Mailing-List: contact oak-dev-help@jackrabbit.apache.org; run by ezmlm
Precedence: bulk
Reply-To: oak-dev@jackrabbit.apache.org
Received-SPF: neutral (nike.apache.org: local policy)
Message-ID: <515D6550.5080908@apache.org>
Date: Thu, 4 Apr 2013 12:34:40 +0100
From: =?ISO-8859-1?Q?Michael_D=FCrig?= <mduerig@apache.org>
User-Agent: Mozilla/5.0 (Macintosh; Intel Mac OS X 10.7;
 rv:17.0) Gecko/20130328 Thunderbird/17.0.5
MIME-Version: 1.0
To: "oak-dev@jackrabbit.apache.org" <oak-dev@jackrabbit.apache.org>
Subject: References, referenceables and referential integrity
Content-Type: text/plain; charset="ISO-8859-1"; format=flowed
Content-Transfer-Encoding: 7bit


Hi,

I was looking into how to enforce referential integrity for 
referenceable nodes (https://issues.apache.org/jira/browse/OAK-685,
https://issues.apache.org/jira/browse/OAK-101).

Currently references are implemented through an (unique) query index on 
the uuid property. Resolving references and finding references to a 
referenceable node thus involves doing a query. If we want to enforce 
referential integrity in this design, we'd need access to an up to date 
query index from within the respective commit hook. This could be either 
through a query engine or some other means to access the uuid index 
directly.

Instead of this we could however change the design such that no query 
index is needed to track references. In such a design referenced nodes 
would contain back references to all its referents. A commit hook could 
be employed to keep the back references up to date. Furthermore that 
commit hook could simply enforce referenceable integrity by checking 
whether the set of back references is empty on remove.

However, this design is not enough to ensure uniqueness of uuids and to 
look up nodes by uuid. For this we still need some kind of an index 
structure. So we could roll our own here or reuse query indexes. In the 
latter case the commit hook again needs access to the query index in 
order to do its job of updating back references.

In summary the options are:

a) Build our own ad-hoc index structure for uuid uniqueness and lookup. 
Use back references to find referring nodes and to enforce referential 
integrity.

b) Use query indexes for uuid uniqueness and look up and for enforcing 
referential integrity in a commit hook and for finding referring nodes.
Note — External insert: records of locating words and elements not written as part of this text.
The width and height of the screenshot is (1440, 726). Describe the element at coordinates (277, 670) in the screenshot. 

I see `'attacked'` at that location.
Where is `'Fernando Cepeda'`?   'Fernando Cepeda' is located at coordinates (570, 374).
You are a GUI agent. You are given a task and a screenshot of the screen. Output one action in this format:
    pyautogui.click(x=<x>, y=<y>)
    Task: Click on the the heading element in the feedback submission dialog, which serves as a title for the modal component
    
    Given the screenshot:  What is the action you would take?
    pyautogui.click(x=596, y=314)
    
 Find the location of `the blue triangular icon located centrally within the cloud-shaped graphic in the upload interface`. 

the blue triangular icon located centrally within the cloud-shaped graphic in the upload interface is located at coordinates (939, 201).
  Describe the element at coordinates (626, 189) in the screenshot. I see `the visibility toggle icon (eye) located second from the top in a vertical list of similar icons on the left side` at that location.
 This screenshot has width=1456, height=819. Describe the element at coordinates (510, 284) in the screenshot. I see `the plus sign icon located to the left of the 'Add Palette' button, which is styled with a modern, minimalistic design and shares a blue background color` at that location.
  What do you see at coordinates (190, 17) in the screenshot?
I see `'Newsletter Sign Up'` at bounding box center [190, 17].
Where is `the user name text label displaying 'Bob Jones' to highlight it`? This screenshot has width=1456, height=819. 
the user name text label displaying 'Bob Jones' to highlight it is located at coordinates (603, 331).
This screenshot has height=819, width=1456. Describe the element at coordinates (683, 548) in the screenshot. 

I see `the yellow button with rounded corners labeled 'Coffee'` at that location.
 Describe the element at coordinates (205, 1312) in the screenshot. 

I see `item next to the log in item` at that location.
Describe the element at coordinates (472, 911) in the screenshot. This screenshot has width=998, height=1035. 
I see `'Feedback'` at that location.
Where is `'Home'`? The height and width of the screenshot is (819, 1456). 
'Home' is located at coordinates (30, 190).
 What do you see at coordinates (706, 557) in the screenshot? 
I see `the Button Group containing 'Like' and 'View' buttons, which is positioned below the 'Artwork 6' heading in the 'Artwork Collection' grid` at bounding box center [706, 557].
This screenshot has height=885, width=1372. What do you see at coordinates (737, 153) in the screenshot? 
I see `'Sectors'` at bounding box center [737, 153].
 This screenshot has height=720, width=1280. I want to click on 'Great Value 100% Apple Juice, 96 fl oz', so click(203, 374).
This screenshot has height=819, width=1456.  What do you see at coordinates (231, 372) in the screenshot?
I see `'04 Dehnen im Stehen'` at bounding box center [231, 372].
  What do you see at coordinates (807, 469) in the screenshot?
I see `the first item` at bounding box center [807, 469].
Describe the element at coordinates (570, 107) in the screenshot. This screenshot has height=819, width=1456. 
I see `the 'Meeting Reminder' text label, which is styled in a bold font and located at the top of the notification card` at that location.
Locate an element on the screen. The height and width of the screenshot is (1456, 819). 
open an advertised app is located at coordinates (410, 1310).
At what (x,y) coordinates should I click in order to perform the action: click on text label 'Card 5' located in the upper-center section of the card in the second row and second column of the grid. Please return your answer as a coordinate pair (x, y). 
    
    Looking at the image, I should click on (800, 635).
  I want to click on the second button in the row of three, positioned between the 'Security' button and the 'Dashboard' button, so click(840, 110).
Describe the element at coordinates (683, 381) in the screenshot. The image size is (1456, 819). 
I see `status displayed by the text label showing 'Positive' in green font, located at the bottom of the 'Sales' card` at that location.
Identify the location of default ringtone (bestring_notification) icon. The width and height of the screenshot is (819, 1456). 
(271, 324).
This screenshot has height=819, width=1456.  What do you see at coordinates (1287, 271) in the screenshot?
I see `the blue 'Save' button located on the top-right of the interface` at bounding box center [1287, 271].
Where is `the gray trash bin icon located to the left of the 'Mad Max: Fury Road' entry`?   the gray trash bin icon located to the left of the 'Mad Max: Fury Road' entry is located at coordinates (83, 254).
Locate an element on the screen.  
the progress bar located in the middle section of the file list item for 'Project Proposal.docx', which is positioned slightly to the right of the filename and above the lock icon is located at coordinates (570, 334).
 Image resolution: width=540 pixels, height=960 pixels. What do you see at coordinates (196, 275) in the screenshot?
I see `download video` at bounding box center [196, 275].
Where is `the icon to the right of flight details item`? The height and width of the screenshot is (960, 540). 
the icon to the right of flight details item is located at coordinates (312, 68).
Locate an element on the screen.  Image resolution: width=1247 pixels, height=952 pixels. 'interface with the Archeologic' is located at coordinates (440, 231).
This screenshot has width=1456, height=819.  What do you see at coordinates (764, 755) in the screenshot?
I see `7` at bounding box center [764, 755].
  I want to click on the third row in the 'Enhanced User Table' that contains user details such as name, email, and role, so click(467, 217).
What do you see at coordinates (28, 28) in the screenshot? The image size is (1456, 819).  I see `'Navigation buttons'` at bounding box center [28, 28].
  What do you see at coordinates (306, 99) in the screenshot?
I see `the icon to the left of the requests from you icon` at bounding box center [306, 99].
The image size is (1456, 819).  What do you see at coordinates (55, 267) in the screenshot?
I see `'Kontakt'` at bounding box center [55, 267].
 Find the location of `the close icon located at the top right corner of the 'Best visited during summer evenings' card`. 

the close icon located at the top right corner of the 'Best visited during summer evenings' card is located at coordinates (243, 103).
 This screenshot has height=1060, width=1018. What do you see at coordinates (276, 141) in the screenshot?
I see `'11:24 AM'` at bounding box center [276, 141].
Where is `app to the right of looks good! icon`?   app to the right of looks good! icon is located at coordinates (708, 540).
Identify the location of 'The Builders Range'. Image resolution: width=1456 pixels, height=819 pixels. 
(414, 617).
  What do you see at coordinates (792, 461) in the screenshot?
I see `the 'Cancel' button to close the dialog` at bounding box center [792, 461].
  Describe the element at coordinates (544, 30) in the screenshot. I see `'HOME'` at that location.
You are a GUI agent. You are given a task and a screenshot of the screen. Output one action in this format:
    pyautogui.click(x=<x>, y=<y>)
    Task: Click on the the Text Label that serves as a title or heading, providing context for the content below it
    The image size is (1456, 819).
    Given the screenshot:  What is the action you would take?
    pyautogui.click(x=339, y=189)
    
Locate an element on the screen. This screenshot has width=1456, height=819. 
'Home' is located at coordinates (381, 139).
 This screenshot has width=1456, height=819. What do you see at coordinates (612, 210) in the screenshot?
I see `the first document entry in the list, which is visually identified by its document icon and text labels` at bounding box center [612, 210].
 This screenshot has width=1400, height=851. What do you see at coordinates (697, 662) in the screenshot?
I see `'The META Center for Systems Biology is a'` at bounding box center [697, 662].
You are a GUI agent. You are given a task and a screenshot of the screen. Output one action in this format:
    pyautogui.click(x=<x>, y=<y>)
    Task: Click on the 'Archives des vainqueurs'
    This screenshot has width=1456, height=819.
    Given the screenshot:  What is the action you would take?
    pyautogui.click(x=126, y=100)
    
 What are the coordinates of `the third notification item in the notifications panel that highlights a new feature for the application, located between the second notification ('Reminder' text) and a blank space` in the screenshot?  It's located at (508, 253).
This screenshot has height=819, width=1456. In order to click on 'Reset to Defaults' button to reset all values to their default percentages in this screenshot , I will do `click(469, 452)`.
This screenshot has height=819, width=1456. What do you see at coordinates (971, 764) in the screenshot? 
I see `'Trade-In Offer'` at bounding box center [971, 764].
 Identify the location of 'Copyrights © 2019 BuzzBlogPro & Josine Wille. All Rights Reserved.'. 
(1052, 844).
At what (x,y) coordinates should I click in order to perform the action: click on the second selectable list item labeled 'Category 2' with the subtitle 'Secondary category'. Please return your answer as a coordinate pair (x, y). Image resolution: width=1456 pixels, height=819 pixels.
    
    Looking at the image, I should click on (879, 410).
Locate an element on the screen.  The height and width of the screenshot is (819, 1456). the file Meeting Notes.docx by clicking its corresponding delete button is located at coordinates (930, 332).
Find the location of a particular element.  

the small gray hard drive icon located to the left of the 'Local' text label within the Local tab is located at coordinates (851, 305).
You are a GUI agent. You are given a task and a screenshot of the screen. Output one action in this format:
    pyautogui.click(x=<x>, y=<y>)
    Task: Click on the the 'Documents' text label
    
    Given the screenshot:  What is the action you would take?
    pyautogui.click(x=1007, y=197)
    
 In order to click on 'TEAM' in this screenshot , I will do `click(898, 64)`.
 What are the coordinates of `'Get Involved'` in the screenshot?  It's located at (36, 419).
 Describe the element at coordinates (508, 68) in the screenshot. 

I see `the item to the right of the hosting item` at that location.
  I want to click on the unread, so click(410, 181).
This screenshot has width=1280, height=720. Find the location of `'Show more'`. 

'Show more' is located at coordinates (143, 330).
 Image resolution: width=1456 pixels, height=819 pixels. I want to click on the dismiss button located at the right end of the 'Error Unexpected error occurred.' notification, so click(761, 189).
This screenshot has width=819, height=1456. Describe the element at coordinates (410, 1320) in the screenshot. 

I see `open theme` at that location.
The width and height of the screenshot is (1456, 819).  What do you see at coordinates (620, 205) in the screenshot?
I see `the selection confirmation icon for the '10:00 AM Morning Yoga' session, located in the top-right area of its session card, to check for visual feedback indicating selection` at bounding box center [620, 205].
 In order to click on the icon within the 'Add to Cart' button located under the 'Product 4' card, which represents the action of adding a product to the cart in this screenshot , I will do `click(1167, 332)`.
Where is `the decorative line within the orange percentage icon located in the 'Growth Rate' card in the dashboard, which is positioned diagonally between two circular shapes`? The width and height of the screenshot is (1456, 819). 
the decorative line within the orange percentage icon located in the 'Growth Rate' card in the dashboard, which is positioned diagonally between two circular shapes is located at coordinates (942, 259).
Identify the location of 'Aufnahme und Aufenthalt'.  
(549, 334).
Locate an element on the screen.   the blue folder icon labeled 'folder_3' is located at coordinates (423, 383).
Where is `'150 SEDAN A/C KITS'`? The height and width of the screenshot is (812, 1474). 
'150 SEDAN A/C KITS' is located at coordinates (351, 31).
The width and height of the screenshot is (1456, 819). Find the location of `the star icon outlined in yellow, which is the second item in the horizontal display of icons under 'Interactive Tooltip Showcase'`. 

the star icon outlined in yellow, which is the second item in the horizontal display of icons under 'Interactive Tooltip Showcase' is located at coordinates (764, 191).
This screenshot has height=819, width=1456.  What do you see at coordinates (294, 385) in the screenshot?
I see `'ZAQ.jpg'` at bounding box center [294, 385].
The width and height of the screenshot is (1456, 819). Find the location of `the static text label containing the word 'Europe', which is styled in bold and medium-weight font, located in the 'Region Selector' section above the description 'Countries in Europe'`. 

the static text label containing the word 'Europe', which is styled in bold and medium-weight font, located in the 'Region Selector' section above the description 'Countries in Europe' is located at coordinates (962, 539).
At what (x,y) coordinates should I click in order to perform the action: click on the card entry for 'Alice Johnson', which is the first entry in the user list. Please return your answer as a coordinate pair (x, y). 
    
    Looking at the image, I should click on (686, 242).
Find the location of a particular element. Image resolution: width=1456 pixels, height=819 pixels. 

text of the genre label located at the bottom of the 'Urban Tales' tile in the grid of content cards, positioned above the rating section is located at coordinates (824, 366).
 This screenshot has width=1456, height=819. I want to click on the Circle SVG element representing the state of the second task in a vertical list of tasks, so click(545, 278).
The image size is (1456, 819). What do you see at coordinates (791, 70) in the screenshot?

c) Use query indexes for uuid uniqueness and look up and for enforcing 
referential integrity in a commit hook. Use back references to find 
referring nodes. In this scenario the commit hook still needs access to 
the query index in order to be able to properly update the back references.

I'm not in favour of c) since it adds complexity from both worlds and I 
don't see much added value.

For b), it would be best if we had a way to access query indexes without 
having to go through an actual query.

Finally a) duplicates some of the indexing logic we have already for 
query indexes, but can do that in a way which is optimal for handling 
references.

Implementation wise b) would be least effort and a) is probably the 
leanest, cleanest and meanest solution.

WDYT?

Michael